Os registros mais recentes foram localizados em uma área próxima à divisa com Guarulhos. Trata-se de um bebê de apenas seis meses e de uma jovem de 20 anos — que é mãe de outra criança cujo diagnóstico de sarampo já havia sido confirmado na semana anterior. A proximidade dos casos indica o potencial de disseminação intrafamiliar e comunitária da infecção.
Dias antes, a capital paulista já havia registrado outros três casos, todos concentrados em bebês na faixa etária entre seis meses e um ano de idade. No momento, equipes de vigilância epidemiológica trabalham para rastrear a origem de todas essas infecções recentes e interromper a cadeia de transmissão na região.
Bloqueio vacinal na primeira infância
Para blindar a população mais vulnerável, a recomendação agora é aplicar a chamada “dose zero” da vacina tríplice viral em todos os bebês de seis a 11 meses e 29 dias que vivem na capital e em Guarulhos. Trata-se de uma barreira imunológica temporária e urgente. Essa dose extra, contudo, não anula o calendário oficial: os pais devem levar as crianças para receber a primeira dose regulamentar aos 12 meses e a segunda (preferencialmente a tetraviral) aos 15 meses.
A urgência da medida se justifica pelos números de imunização no estado, que ainda estão abaixo do patamar de segurança idealizado para evitar surtos. Atualmente, a cobertura vacinal em solo paulista atinge 85,32% para a primeira dose da tríplice viral e despenca para 72,06% na segunda dose.
Diante dessas lacunas, o apelo é para que toda a população confira a caderneta física de vacinação. Qualquer pessoa com idade até 59 anos que não tenha o comprovante de imunização ou esteja com o esquema incompleto deve procurar o posto de saúde mais próximo para receber as doses necessárias.
Uma ameaça silenciosa e veloz
O sarampo é uma infecção respiratória aguda de altíssima transmissão. O contágio se dá de forma simples: pelo ar, por meio de gotículas expelidas ao falar, tossir, espirrar ou simplesmente respirar.

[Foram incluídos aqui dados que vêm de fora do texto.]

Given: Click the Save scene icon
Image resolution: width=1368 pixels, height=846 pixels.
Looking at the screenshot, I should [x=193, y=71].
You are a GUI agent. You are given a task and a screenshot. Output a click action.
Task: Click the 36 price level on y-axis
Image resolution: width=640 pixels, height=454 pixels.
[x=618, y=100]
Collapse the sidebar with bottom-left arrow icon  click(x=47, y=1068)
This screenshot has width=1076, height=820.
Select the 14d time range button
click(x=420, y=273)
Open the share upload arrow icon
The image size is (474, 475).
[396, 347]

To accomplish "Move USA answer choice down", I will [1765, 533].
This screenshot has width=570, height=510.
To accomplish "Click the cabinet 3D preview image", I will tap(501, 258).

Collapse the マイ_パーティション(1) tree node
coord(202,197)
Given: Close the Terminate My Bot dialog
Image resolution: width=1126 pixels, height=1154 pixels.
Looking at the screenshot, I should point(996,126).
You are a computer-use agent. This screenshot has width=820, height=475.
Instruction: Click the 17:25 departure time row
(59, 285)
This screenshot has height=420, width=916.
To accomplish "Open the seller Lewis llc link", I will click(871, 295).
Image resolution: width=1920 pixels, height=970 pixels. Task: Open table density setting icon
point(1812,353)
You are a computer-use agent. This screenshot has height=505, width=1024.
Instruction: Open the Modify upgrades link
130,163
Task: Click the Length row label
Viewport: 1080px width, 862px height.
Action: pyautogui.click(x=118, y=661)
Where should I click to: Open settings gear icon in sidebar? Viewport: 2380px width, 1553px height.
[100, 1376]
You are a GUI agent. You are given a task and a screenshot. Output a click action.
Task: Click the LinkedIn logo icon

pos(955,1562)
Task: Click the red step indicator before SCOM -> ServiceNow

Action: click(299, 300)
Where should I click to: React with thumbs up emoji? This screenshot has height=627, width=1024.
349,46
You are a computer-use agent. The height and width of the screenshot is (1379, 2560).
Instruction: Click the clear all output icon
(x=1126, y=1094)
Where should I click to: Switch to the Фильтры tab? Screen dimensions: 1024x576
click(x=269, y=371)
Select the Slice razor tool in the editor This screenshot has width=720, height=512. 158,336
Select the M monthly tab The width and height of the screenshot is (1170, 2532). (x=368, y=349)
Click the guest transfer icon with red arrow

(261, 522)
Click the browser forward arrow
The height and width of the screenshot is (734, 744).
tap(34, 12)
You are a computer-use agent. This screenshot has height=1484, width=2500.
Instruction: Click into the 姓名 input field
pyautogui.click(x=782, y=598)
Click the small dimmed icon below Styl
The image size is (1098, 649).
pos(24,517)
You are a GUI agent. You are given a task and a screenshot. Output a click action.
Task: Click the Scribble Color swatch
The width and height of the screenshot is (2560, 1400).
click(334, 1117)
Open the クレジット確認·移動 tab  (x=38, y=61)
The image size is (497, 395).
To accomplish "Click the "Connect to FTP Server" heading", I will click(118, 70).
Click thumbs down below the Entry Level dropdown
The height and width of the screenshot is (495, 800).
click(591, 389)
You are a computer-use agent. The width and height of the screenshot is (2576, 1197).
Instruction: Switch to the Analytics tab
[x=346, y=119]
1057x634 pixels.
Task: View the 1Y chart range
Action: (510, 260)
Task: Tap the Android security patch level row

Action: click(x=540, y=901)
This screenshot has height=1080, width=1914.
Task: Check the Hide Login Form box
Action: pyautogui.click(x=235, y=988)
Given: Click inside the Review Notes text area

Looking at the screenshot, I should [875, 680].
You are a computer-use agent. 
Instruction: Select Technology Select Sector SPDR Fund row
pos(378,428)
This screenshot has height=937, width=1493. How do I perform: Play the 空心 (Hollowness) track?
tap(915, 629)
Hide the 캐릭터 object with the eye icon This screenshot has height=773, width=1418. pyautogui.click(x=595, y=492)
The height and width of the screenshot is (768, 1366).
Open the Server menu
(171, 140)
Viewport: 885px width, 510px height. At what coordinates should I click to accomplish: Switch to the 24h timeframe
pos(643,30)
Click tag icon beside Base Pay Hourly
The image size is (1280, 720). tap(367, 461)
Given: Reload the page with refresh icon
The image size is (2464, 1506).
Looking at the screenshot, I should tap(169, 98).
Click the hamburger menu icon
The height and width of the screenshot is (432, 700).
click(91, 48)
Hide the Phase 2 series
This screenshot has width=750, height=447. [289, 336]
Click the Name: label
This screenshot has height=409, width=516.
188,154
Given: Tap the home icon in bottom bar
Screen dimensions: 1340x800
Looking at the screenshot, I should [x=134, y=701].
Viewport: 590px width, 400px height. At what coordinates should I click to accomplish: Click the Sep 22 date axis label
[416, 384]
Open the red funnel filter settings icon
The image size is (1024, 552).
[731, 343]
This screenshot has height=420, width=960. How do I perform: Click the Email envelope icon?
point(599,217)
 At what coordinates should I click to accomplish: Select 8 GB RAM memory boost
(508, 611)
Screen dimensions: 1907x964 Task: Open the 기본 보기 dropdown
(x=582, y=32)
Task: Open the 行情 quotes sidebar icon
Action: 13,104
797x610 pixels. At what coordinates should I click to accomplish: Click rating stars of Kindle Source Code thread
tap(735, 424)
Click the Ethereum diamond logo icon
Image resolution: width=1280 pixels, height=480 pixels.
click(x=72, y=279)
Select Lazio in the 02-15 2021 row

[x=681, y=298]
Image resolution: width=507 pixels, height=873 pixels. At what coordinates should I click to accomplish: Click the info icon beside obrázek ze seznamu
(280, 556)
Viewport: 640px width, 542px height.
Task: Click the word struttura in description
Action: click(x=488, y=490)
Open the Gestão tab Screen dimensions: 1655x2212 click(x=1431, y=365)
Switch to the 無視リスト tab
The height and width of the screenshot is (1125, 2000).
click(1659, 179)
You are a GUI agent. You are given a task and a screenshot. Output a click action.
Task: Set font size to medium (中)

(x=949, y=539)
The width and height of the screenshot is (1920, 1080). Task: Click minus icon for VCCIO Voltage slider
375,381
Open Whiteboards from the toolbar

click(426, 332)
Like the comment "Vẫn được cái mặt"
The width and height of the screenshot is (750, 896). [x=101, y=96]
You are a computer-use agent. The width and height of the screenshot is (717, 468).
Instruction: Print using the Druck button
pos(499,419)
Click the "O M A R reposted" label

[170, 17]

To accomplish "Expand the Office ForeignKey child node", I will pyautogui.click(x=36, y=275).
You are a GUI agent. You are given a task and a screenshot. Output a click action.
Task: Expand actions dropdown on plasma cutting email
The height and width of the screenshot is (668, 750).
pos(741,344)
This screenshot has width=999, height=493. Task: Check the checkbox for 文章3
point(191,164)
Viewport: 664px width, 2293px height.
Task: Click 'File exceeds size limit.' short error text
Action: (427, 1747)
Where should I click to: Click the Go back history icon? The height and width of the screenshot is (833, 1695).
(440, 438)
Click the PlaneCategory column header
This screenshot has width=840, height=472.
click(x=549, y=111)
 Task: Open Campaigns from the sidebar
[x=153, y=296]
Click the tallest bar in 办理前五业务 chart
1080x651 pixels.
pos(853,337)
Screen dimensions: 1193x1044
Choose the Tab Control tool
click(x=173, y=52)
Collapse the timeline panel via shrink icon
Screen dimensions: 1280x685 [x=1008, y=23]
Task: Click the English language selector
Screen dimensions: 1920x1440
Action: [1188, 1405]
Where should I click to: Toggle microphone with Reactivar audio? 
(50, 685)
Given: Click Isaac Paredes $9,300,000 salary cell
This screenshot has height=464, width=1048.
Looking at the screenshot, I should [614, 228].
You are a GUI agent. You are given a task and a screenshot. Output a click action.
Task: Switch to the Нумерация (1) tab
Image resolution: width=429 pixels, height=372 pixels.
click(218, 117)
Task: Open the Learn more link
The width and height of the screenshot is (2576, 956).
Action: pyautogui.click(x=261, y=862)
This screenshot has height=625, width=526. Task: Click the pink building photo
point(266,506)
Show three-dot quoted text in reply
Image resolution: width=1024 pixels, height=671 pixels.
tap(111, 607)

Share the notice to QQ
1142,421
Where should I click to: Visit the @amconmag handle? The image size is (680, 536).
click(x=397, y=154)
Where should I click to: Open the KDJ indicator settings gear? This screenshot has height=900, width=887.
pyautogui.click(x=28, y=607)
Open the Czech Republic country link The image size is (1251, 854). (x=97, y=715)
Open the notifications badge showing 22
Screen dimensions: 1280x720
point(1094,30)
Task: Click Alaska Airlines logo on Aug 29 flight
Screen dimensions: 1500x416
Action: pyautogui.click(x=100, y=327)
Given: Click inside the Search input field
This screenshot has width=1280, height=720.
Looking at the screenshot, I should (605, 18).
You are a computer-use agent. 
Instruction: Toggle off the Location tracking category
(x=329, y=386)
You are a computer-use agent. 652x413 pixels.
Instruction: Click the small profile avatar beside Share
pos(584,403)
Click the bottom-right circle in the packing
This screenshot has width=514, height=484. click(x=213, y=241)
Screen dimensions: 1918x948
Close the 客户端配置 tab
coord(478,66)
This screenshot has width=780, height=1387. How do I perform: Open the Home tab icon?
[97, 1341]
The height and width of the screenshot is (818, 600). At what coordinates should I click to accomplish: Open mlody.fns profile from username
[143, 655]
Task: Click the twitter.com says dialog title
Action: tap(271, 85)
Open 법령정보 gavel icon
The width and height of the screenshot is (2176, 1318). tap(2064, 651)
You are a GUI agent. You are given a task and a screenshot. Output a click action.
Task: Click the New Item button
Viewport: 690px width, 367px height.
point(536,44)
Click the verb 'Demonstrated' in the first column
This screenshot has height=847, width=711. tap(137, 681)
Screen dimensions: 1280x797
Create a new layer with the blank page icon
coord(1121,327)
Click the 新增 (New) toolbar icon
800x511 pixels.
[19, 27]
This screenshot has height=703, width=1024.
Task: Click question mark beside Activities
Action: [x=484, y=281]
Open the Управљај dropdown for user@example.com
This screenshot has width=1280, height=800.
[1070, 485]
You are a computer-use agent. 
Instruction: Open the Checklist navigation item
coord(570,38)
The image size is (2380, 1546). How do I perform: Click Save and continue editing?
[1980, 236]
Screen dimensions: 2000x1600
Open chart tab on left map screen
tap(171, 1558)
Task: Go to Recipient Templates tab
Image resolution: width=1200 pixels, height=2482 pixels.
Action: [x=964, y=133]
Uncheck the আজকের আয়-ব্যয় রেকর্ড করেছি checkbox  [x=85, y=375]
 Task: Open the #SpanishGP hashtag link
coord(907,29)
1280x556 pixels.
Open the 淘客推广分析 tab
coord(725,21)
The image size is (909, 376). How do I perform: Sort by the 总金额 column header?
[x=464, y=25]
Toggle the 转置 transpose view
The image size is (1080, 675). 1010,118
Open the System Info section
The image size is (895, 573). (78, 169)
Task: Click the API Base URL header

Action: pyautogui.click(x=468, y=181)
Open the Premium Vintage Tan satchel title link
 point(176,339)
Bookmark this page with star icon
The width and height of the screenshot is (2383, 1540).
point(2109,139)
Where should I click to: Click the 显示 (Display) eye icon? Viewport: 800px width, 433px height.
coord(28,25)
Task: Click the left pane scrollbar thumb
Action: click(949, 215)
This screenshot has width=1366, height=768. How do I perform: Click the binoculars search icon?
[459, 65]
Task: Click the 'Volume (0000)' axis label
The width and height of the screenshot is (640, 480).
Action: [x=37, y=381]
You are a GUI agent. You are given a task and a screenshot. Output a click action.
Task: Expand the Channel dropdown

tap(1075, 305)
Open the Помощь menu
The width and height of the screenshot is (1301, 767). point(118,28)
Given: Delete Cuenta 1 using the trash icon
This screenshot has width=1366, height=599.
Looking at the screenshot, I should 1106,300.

Um único indivíduo infectado tem potencial para transmitir o vírus para até 90% das pessoas próximas que não estejam imunizadas.
Os sintomas iniciais podem ser confundidos com um resfriado forte, manifestando-se com febre alta, tosse, coriza, conjuntivite e mal-estar generalizado, seguidos pelas características manchas avermelhadas na pele. Porém, a doença não deve ser subestimada. Em casos graves, as complicações incluem diarreia severa, infecções de ouvido, perda de visão, pneumonia e encefalite — uma inflamação perigosa no cérebro que pode deixar sequelas permanentes ou levar ao óbito.